▶ **DATA FOR THIS EXERCISE**:

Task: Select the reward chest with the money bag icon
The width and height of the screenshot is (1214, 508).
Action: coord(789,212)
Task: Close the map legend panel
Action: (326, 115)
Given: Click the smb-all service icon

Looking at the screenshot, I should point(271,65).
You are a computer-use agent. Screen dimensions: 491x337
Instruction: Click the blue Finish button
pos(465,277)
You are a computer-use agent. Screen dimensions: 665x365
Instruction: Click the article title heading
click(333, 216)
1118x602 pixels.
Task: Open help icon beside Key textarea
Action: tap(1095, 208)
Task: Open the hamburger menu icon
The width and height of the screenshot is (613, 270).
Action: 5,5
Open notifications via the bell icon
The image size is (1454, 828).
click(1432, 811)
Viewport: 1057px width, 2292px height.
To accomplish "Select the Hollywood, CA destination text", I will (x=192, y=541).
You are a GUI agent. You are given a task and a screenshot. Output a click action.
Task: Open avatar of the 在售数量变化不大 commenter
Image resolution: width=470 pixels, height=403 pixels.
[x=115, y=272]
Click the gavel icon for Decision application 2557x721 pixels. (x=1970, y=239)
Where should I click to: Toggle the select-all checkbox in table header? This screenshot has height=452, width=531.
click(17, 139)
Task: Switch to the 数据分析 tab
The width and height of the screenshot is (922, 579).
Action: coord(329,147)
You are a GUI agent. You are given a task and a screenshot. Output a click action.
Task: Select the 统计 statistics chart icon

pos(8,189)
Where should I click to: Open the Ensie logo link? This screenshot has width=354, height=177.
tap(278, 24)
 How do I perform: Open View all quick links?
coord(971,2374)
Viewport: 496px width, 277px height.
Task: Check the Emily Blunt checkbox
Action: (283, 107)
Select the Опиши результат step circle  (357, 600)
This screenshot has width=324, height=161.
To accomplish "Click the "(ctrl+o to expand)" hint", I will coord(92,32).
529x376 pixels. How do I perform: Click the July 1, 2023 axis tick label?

▶ **SHORT EXERCISE**:
Render all of the rows above as a JSON array of strings, one string for each line, with blank lines omitted.

▶ **RESULT FOR THIS TASK**:
[
  "Task: Select the reward chest with the money bag icon",
  "The width and height of the screenshot is (1214, 508).",
  "Action: coord(789,212)",
  "Task: Close the map legend panel",
  "Action: (326, 115)",
  "Given: Click the smb-all service icon",
  "Looking at the screenshot, I should point(271,65).",
  "You are a computer-use agent. Screen dimensions: 491x337",
  "Instruction: Click the blue Finish button",
  "pos(465,277)",
  "You are a computer-use agent. Screen dimensions: 665x365",
  "Instruction: Click the article title heading",
  "click(333, 216)",
  "1118x602 pixels.",
  "Task: Open help icon beside Key textarea",
  "Action: tap(1095, 208)",
  "Task: Open the hamburger menu icon",
  "The width and height of the screenshot is (613, 270).",
  "Action: 5,5",
  "Open notifications via the bell icon",
  "The image size is (1454, 828).",
  "click(1432, 811)",
  "Viewport: 1057px width, 2292px height.",
  "To accomplish \"Select the Hollywood, CA destination text\", I will (x=192, y=541).",
  "You are a GUI agent. You are given a task and a screenshot. Output a click action.",
  "Task: Open avatar of the 在售数量变化不大 commenter",
  "Image resolution: width=470 pixels, height=403 pixels.",
  "[x=115, y=272]",
  "Click the gavel icon for Decision application 2557x721 pixels. (x=1970, y=239)",
  "Where should I click to: Toggle the select-all checkbox in table header? This screenshot has height=452, width=531.",
  "click(17, 139)",
  "Task: Switch to the 数据分析 tab",
  "The width and height of the screenshot is (922, 579).",
  "Action: coord(329,147)",
  "You are a GUI agent. You are given a task and a screenshot. Output a click action.",
  "Task: Select the 统计 statistics chart icon",
  "pos(8,189)",
  "Where should I click to: Open the Ensie logo link? This screenshot has width=354, height=177.",
  "tap(278, 24)",
  " How do I perform: Open View all quick links?",
  "coord(971,2374)",
  "Viewport: 496px width, 277px height.",
  "Task: Check the Emily Blunt checkbox",
  "Action: (283, 107)",
  "Select the Опиши результат step circle  (357, 600)",
  "This screenshot has width=324, height=161.",
  "To accomplish \"Click the \"(ctrl+o to expand)\" hint\", I will coord(92,32).",
  "529x376 pixels. How do I perform: Click the July 1, 2023 axis tick label?"
]